The useful part is ownership. The network is only for setup and model downloads. After that, chat runs against local snapshots with Hugging Face offline flags, no telemetry, no hosted API, and no account.

Quick Start

Requirements: macOS, Apple Silicon, Python 3.13+, Homebrew, and about 12 GB for the default model set.

git clone https://github.com/gabrimatic/threadstone.git
cd threadstone
./setup.sh

setup.sh creates ~/mlx-env, installs the MLX runtime, downloads the configured Qwen model snapshots, installs the threadstone CLI, and writes shell helpers for oracle, forge, and quench.

Start a chat:

oracle
oracle 4B
oracle "be terse" 2B

Use the installed CLI directly:

threadstone --list-models
threadstone --doctor
threadstone "answer like a systems engineer" 9B

Local Runtime

Threadstone uses the network during setup. Runtime chat stays on localhost and local model files.

Path Runtime scope
Model snapshots Hugging Face cache on disk
Inference server mlx_vlm.server on 127.0.0.1
Chat client Python stdlib HTTP and SSE client
Session history In memory for the current terminal session
Session restore ~/.cache/threadstone/ per model and terminal tab
Telemetry Disabled through environment flags

Offline guard:

HF_HUB_OFFLINE=1
TRANSFORMERS_OFFLINE=1
HF_DATASETS_OFFLINE=1
HF_HUB_DISABLE_TELEMETRY=1
HF_HUB_DISABLE_IMPLICIT_TOKEN=1
HF_TOKEN=
DO_NOT_TRACK=1
DISABLE_TELEMETRY=1
ANONYMIZED_TELEMETRY=0

Commands

Inside chat:

Command Effect
/read <path> Attach a file or directory listing to the next message
/drop Cancel the pending attachment
/history Show recent visible conversation turns
/restore Restore the saved session for this terminal tab
/clear Reset conversation state and pending attachment
/help Show in-session commands
exit / quit Stop the chat and terminate the owned server

Shell helpers from setup.sh:

Command Effect
oracle [prompt] [size] Start chat with an owned server
forge [size] Start a manual background server
`quench [size all]`
threadstone --doctor Check platform, venv, model snapshots, offline flags, and port state
threadstone --list-models Print configured models, ports, context limits, and paths

Models

Default models are 4-bit MLX snapshots from mlx-community.

Key Model Thinking Max tokens Context trim
9B Qwen3.5-9B-MLX-4bit Yes 4096 8000
4B Qwen3.5-4B-MLX-4bit Yes 4096 8000
2B Qwen3.5-2B-MLX-4bit No 2048 4000
0.8B Qwen3.5-0.8B-MLX-4bit No 1024 2000

Each model has its own default port, memory estimate, context threshold, and response budget in config.py.

Behavior

Threadstone owns the server lifecycle for normal chat.

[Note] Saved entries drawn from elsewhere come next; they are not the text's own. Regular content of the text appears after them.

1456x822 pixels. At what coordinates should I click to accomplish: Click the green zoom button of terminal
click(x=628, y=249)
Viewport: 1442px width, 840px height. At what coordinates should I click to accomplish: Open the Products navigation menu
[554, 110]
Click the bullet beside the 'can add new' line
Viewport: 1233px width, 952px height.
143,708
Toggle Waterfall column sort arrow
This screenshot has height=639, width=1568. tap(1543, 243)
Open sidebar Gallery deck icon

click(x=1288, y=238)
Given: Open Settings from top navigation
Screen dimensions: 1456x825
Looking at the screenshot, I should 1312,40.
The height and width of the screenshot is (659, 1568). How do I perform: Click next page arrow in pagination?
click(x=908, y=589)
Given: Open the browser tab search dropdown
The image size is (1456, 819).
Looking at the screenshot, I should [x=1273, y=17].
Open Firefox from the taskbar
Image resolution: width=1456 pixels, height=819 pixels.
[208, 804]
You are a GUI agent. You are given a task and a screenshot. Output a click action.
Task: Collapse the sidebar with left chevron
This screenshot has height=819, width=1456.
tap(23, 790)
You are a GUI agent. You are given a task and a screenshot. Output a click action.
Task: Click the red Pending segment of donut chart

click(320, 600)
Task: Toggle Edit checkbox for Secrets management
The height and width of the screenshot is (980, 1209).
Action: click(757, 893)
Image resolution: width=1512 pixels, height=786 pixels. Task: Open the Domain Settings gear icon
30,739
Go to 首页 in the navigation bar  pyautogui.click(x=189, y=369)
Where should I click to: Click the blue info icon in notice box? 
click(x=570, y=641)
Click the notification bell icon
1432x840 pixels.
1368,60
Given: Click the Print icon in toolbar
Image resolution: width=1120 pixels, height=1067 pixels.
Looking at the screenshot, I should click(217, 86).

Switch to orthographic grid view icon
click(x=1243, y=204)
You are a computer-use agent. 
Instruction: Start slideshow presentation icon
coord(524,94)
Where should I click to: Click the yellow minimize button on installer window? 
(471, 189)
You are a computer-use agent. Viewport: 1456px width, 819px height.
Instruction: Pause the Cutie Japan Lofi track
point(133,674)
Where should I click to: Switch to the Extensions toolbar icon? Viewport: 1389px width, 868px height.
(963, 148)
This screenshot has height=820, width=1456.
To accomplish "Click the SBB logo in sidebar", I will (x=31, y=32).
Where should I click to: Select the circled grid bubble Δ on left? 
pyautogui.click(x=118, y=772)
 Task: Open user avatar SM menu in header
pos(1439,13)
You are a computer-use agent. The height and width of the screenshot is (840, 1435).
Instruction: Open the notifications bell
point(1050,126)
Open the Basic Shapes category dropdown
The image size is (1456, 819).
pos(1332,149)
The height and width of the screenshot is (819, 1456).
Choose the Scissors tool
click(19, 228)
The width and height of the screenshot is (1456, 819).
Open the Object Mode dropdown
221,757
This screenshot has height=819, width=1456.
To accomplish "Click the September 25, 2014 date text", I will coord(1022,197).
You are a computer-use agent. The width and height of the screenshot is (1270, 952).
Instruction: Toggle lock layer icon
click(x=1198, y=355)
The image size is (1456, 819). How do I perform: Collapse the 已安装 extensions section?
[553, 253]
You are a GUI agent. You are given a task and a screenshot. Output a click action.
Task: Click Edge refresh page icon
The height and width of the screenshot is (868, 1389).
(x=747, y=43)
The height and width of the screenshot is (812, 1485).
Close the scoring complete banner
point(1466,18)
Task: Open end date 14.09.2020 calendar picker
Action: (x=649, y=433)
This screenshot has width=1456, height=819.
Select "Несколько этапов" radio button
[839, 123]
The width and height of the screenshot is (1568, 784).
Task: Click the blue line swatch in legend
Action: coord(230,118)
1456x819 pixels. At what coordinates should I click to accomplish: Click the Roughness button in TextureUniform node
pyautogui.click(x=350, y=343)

  • Port recovery: if the default port is busy, Threadstone scans forward and starts the model on the next available localhost port.
  • RAM guard: startup checks free and reclaimable memory before launching a model, including other reachable model servers.
  • Crash recovery: if the server disappears during a turn, Threadstone restarts it and resends the pending message.
  • Thinking models: reasoning streams dimmed until </think>, then the final answer prints normally and only the final answer is sent back in later history.
  • Attachments: /read accepts text files and directory listings, rejects non-regular files, rejects binary-looking content, and caps file payloads at 50 KB.
  • Context trimming: old turns are trimmed when the approximate context crosses the configured threshold while preserving valid role alternation.

Architecture

oracle / threadstone
    |
    v
threadstone.py
    |-- argument parsing, doctor, REPL, streaming, history
    |-- ServerManager starts and monitors mlx_vlm.server
    |-- /read attaches bounded local text context
    |
    v
config.py
    |-- model registry, ports, limits, memory estimates
    |-- snapshot resolution from the Hugging Face cache
    |-- offline environment guard

Files:

File Role
threadstone.py CLI, server lifecycle, chat loop, streaming parser, attachment handling
config.py Model registry, offline env, runtime limits, validation
setup.sh One-time macOS installer and shell helper setup
tests/ Unit coverage for parsing, streaming, history, config, attachments, and snapshots

Development

python3 -m venv .venv
source .venv/bin/activate
pip install -e ".[dev]"
python3 -m unittest discover -s tests -t . -v
python3 -m build --sdist --wheel
python3 -m twine check dist/*

Run the CLI without starting a model:

threadstone --version
threadstone --list-models

Run the local setup check after ./setup.sh:

threadstone --doctor --all-models

Package Release

Threadstone is a Python package, so the package registry is PyPI, not pub.dev. pub.dev is for Dart and Flutter packages.

Release path:

  1. Update CHANGELOG.md and pyproject.toml.
  2. Run tests, build, and twine check.
  3. Create a GitHub release tag such as v1.1.0.
  4. The release workflow builds the sdist and wheel, then publishes to PyPI through Trusted Publishing.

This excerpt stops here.